DataSources

In order to convert to and from various data structures, you will want to use DataSource and it’s implementations. For more info, see Saving Data

DataSource

Interface for dealing with various data sources

class elasticwrap.data.datasource.DataSource(data: T)

Bases: Generic[T]

Abstract class that represents a data source.

data

The data for this datasource

Type

T

Notes

DataSource is a generic class, meaning that it can work on any datatype. For proper typechecking, it is recommended that any implementations of DataSource specify the type of the data they support.

abstract static convert_documents(data: Iterable[Document]) Iterator[T]

Convert the provided iterator of ES documents into the format that this DataSource manages.
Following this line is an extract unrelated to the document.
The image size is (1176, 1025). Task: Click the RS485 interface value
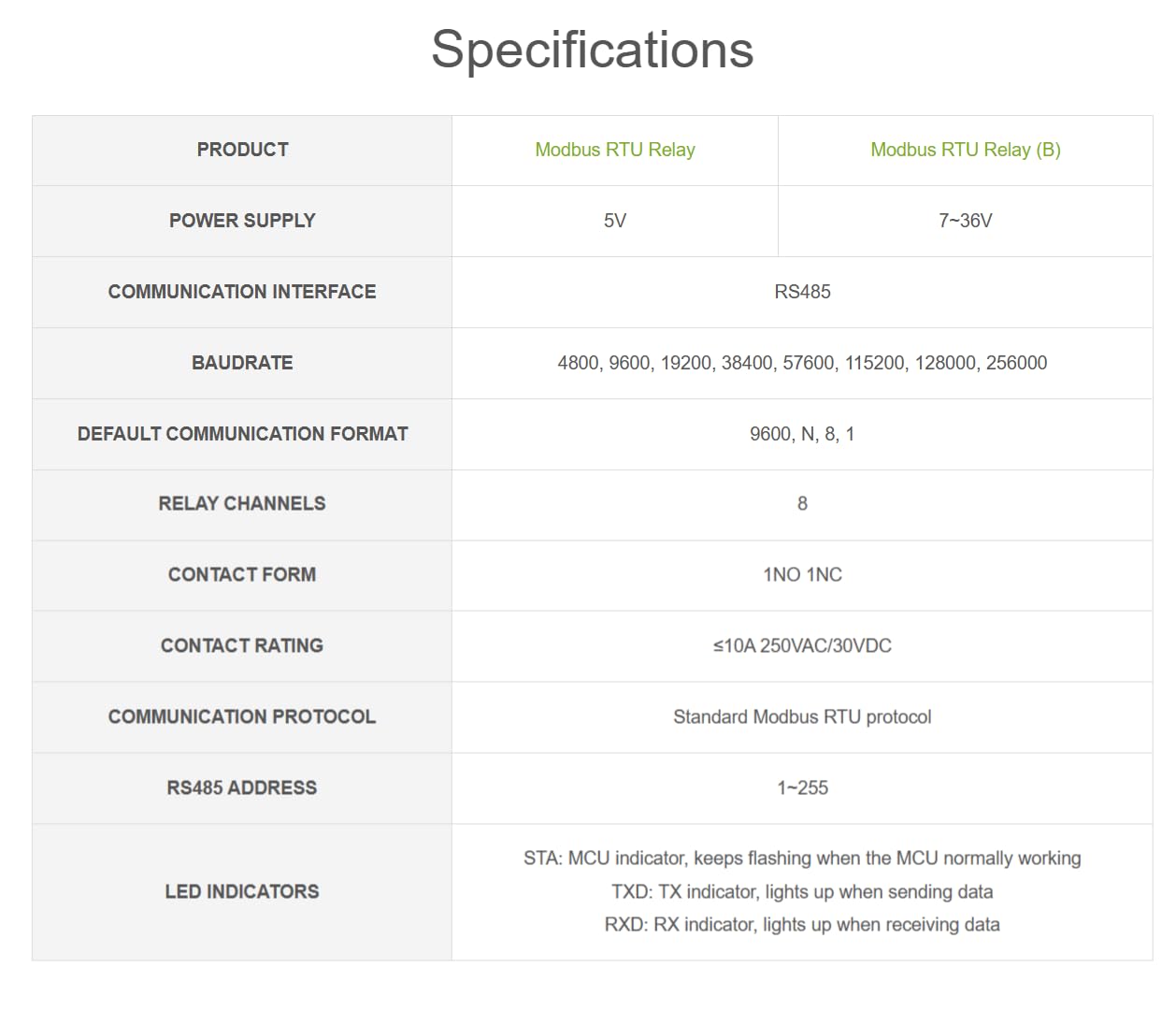pos(802,292)
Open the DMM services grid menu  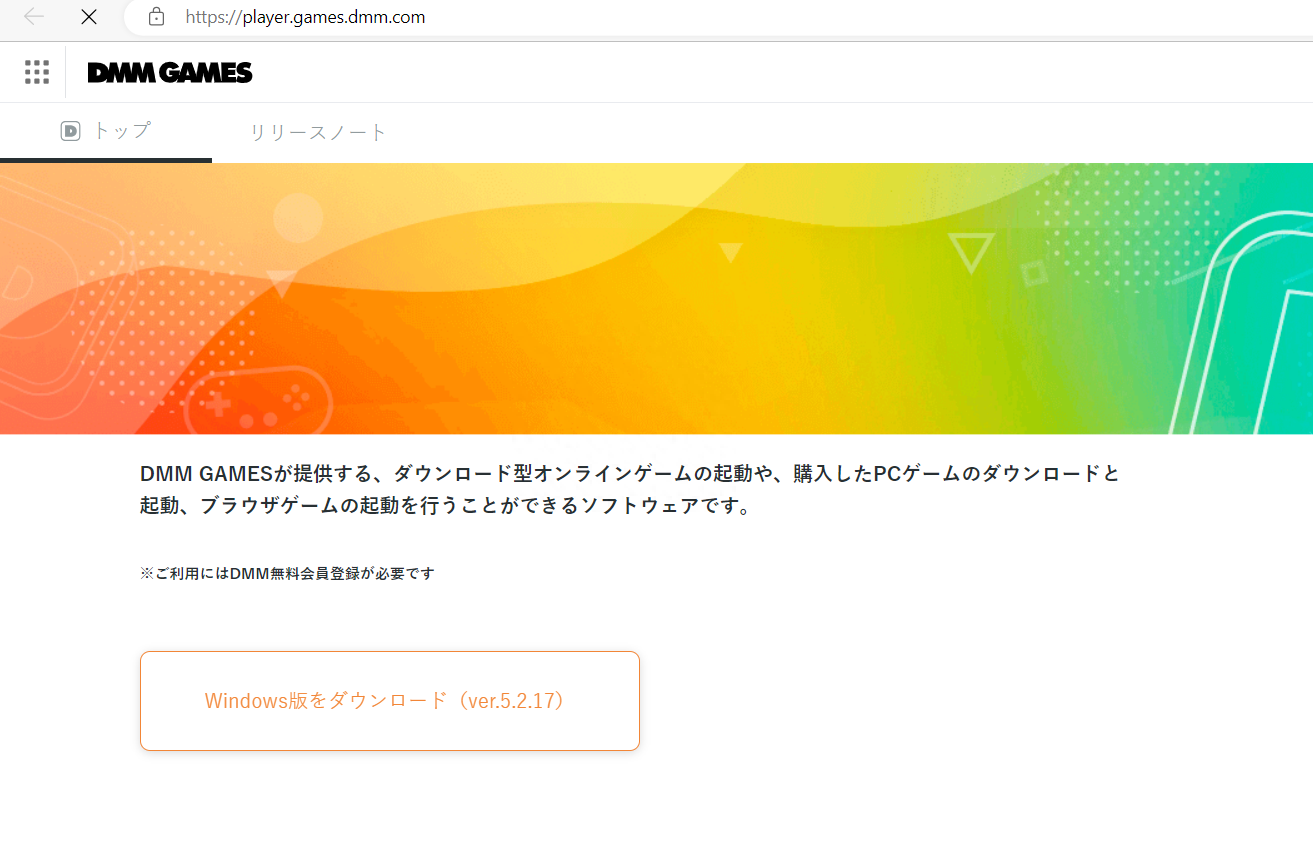(x=37, y=72)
This method assumes the whole ES document, meaning that it should still include the _index and _source keys.

Parameters

data (Iterable[Document]) – The documents holding the data that should be converted

Notes

This method is accessed statically. It strictly would not have to be part of this class, but it is nice to keep methods related to the same idea in the same place. In general, a user can be sure that {Type}DataSource.convert_document will always convert an ES document into the associated type.

This method is intended to work 2 ways, in the sense that if you were to reupload the converted document, you should create the exact same document as you originally retrieved. Because of this, there may be some superfluous data.

Yields

Iterator – An iterator for the same data, but in a different container.

Raises

NotImplementedError – Thrown if the implementing class forgets to implement this method.

abstract read_documents(index_name: str) Iterator[PostDocument[Mapping[str, Any]]]

Construct Elasticsearch documents from self.data, which will be added to the index index_name.

The implementation depends on the concrete class that extends this class.

Parameters

index_name (str) – The name of the Elasticsearch index.

Yields

Iterator[PostDocument[Mapping[str, Any]]] – Iterator of documents that will be used by elasticwrap.ElasticWrap.save().

Raises

NotImplementedError – Thrown if the implementing class forgets to implement this method.

DataFrameDataSource

Module that holds the DataSource class for Pandas DataFrames

See also

elasticwrap.data.datasource, pandas.DataFrame

class elasticwrap.data.dataframe.DataFrameDataSource(data: T)

Bases: DataSource[DataFrame]

Concrete class of DataSource for Pandas DataFrame

static convert_documents(data) Iterator[DataFrame]

Notes

To keep with the convention, this version of the method does yield an iterator, but it is always an iterator with 1 element because lazy evaluation does not make sense in the context of pandas dataframes.

Parameters

data (Iterable[Document]) – The iterable of elasticsearch documents to convert.

Yields

Iterator[pd.DataFrame] – A 1-length iterator holding the resuling pandas DataFrame.

read_documents(index_name: str) Iterator[PostDocument[Mapping[str, Any]]]

Construct Elasticsearch documents from self.data, which will be added to the index index_name.

This method overrides elasticwrap.datasource.DataSource.read_documents().

Parameters

index_name (str) – The name of the Elasticsearch index.

Yields

Iterator[PostDocument[Mapping[str, Any]]] – Iterator of documents that will be used by documents.DocumentsWrapper.create_documents().

DictionaryDataSource

Module that holds the DataSource class for arbitrary python dictionaries

class elasticwrap.data.dictionary.DictionaryDataSource(data: T)

Bases: DataSource[Iterable[Dict]]

Concrete class of DataSource for Python dictionary

static convert_documents(data) Iterator[Dict]

Summary

Parameters

data (Iterable[Document]) – The documents to convert to a regular Dict

Yields

Iterator[Dict] – The converted documents. This is essentially just the data found in _source

read_documents(index_name: str)

Construct Elasticsearch documents from self.data, which will be added to the index index_name.

This method overrides elasticwrap.datasource.DataSource.read_documents().

Parameters

index_name (str) – The name of the Elasticsearch index.

Yields

Iterator[PostDocument[Dict[str, any]]] – Iterator of documents that will be used by documents.DocumentsWrapper.create_documents().